Monday, September 19, 2016

If a farmer eats at a restaurant and takes the leftovers home, is that farm-to-table-to-farm?

When no one was looking, restaurant owners came up with a new term for their cuisine..they said, "Let's call it Farm To Table, and then people will figure that the string beans they are eating were hanging on a pole in some farmer's back yard three hours ago.

Listen, I know there is a diffy-diff between fresh chow and something that has Libby's Libby's Libby's on the label label label. Why, young barefoot Mark would run to the back 40 and grab corn off the stalk, shucking it on the way back to the house, once the water was boiling in the big stockpot, so when I gobbled corn on the cob back then, the corn was as fresh as could be.  That was the great thing about the life in the real Farmville...our house bordered a big farm and we were able to get corn and berries and melons and pay the farmer at his stand down by the church on Sundays.  

You will never get that much flavor out of a can or frozen bag o'corn.

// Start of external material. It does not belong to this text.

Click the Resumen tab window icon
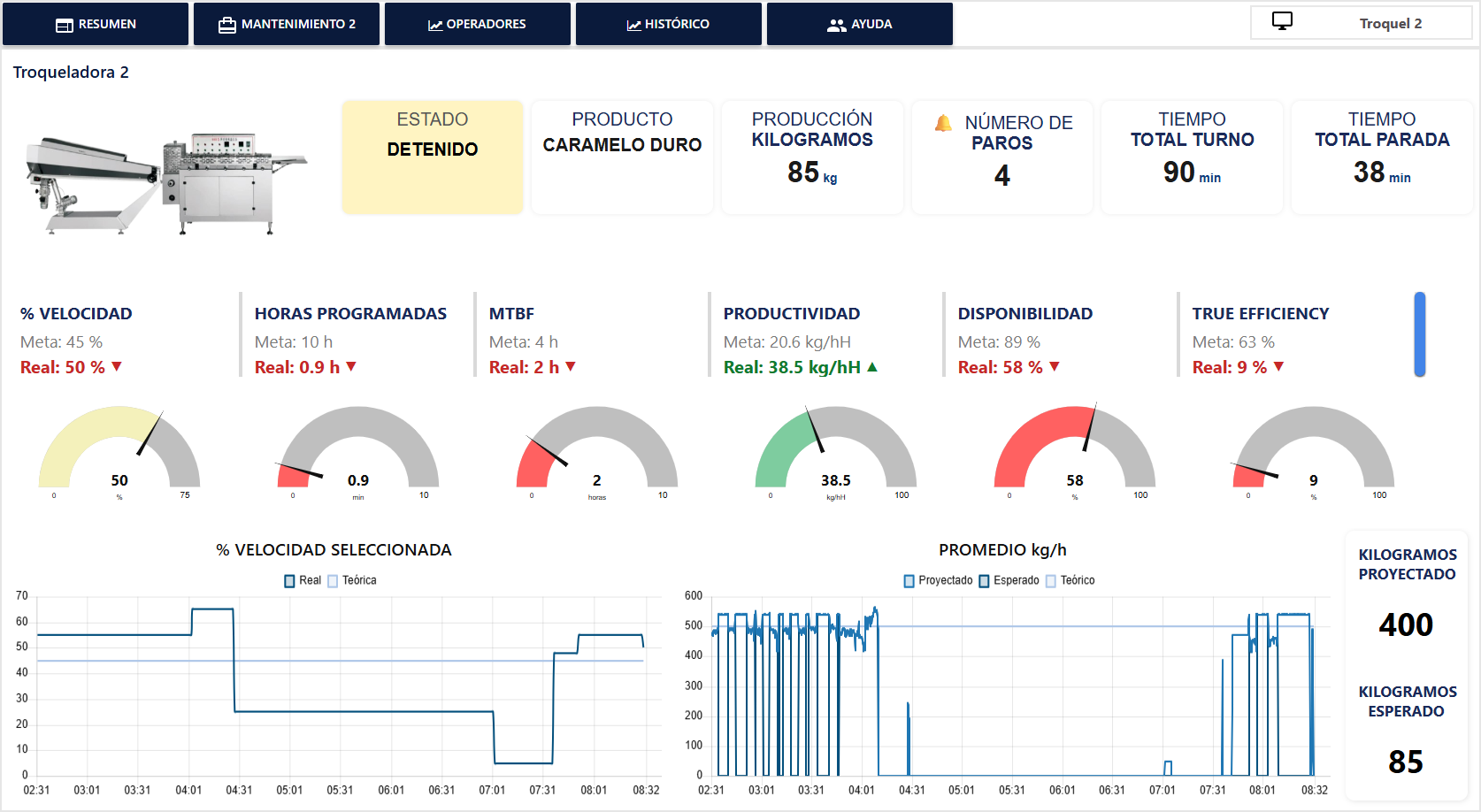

And beyond certain curiosities such as New York City eateries being able to offer "local" honey because there is a certain goodness from the pollen gathered in Central Park and all those high-rise flower pots on the Lower East Side, all that gourmet grindage you enjoy at Chez Quis comes from somewhere. Assuming that the lumps in your crabcake did not come from the chef's crabtraps on Middle River, does it matter if they are lumps from Carolina or Florida or elsewhere?

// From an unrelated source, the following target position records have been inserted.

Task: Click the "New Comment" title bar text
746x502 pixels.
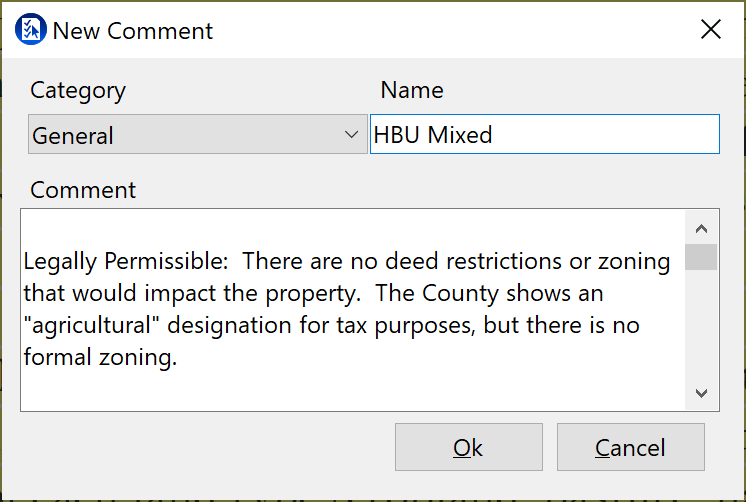Action: pyautogui.click(x=133, y=30)
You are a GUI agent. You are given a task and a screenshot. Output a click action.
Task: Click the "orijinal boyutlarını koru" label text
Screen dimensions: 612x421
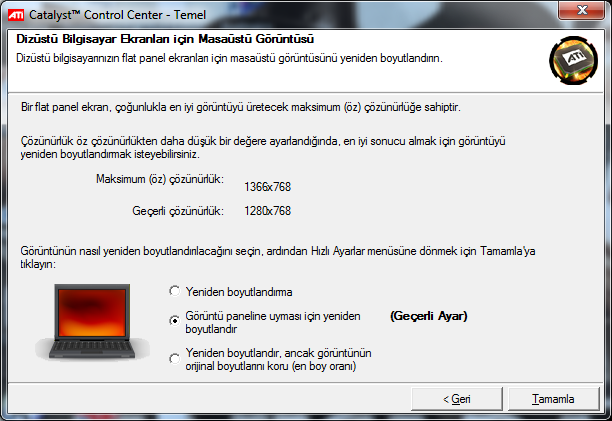pos(237,366)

It didn't take long for a reporter from the Tampa Bay Times to investigate the claims of farm-to-tableness and find many of them bogus.

My thing is, having heard so many stories about diners substituting cutout circles of shark for scallops (and this is really awful when they use a pool shark!) or lobster bisque that is totally devoid of lobster, just serve me what I order and don't try faking me out by claiming it's local or never frozen or never canned.  


And, yes, please, I will need a go-box.